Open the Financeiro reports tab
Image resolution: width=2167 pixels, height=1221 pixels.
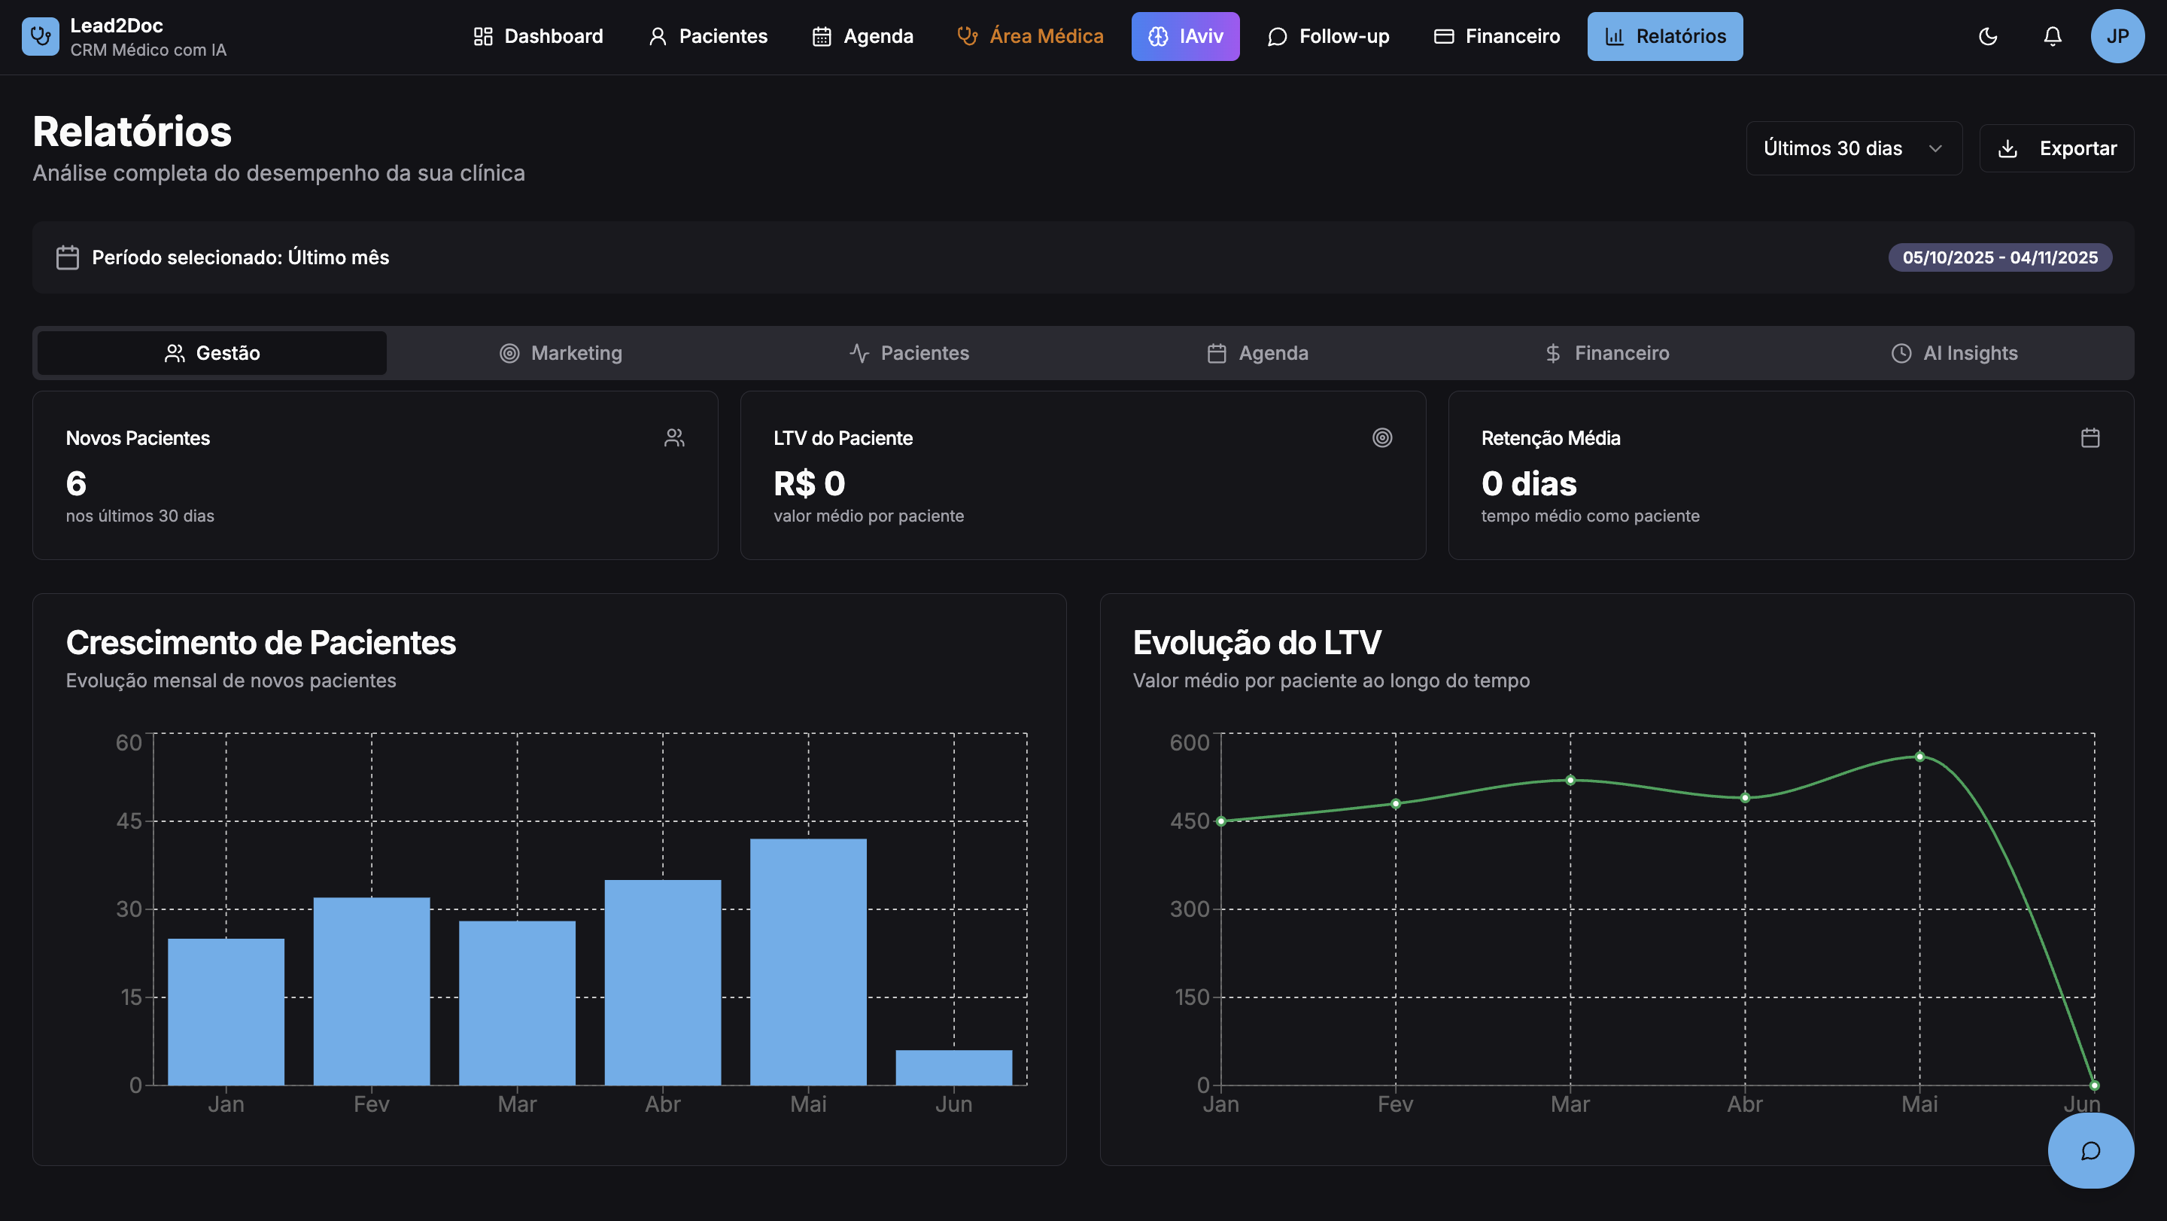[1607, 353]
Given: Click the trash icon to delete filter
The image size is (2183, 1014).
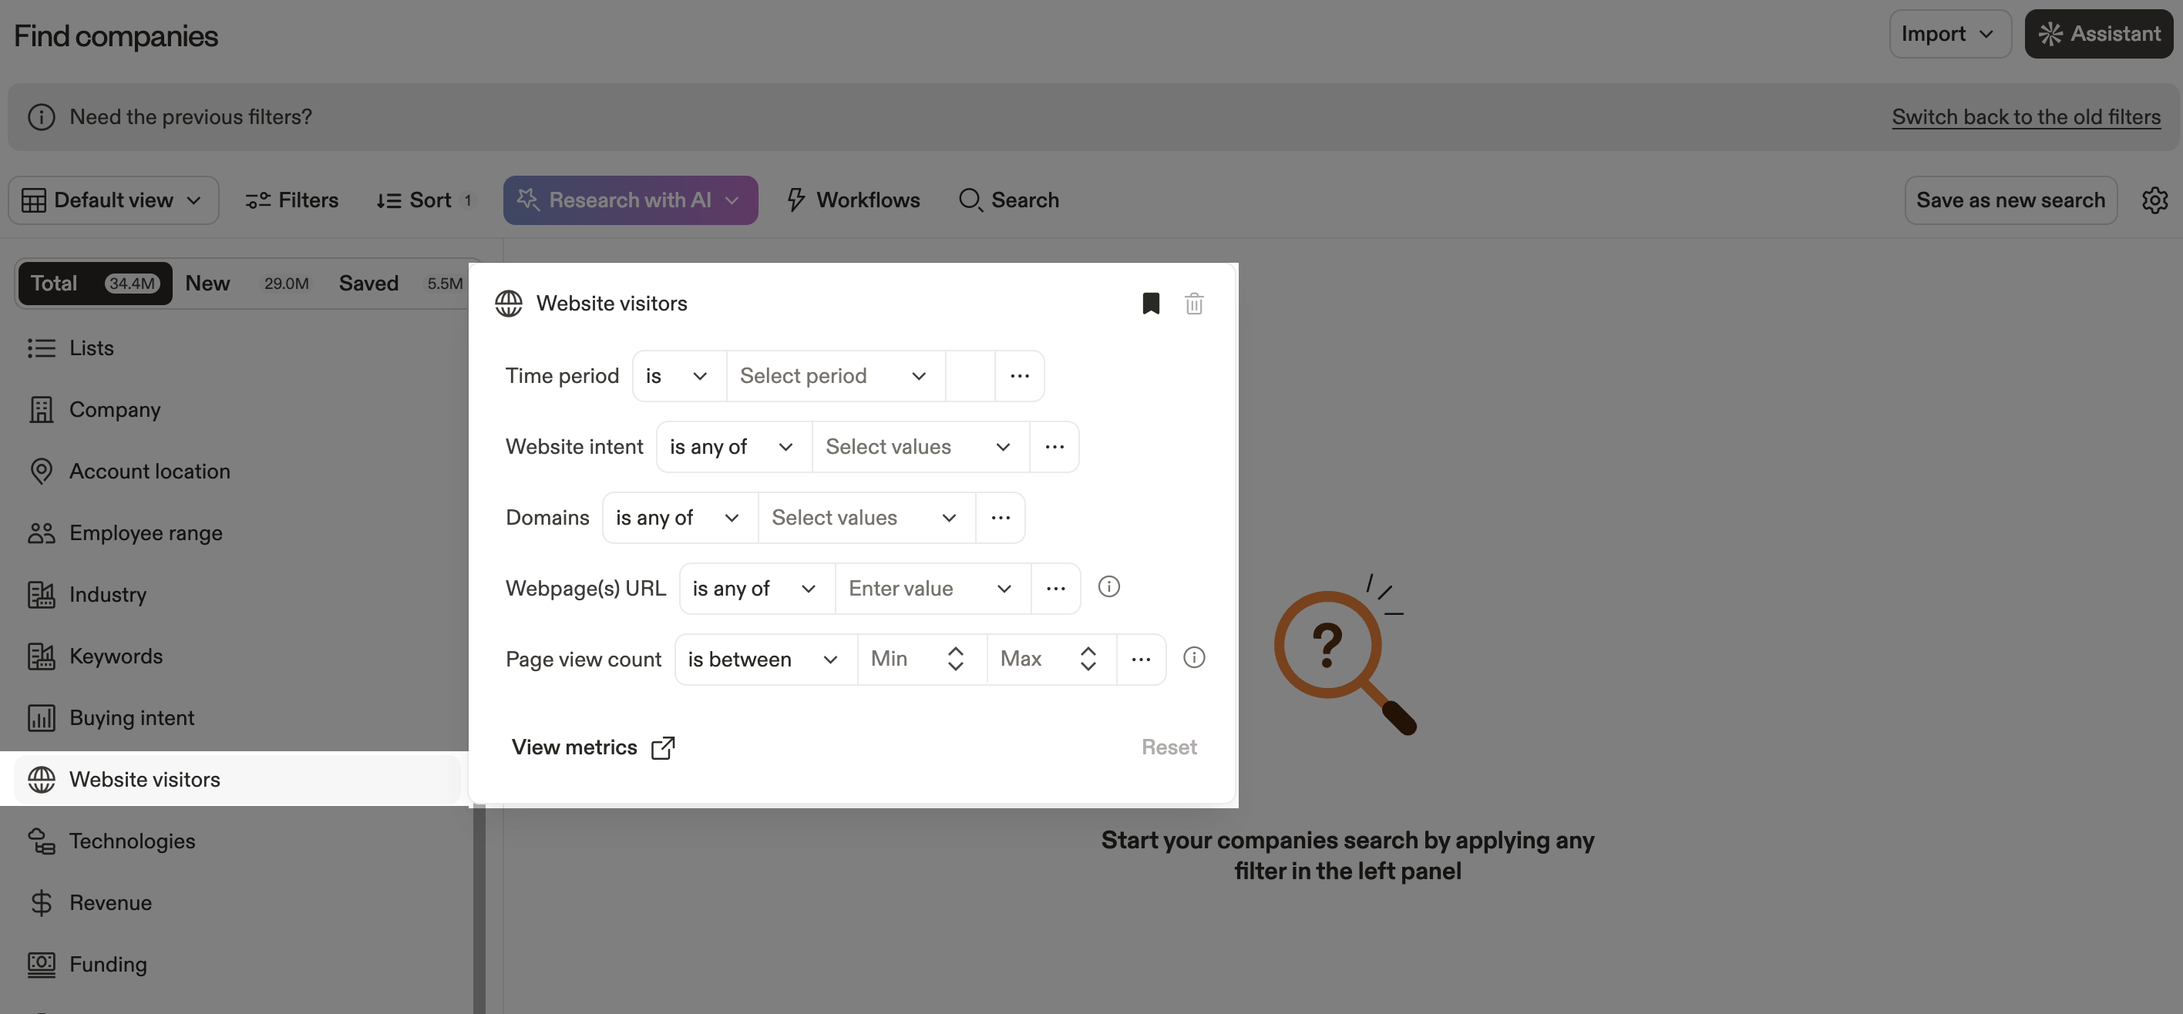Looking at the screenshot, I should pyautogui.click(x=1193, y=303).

■ GOAL OF THE EXERCISE
All of the data above should be printed again exactly, though none of the pictures belong in the copy.

■ RESPONSE AREA
Open the Financeiro reports tab
Image resolution: width=2167 pixels, height=1221 pixels.
[1607, 353]
Given: Click the trash icon to delete filter
The image size is (2183, 1014).
Looking at the screenshot, I should pyautogui.click(x=1193, y=303).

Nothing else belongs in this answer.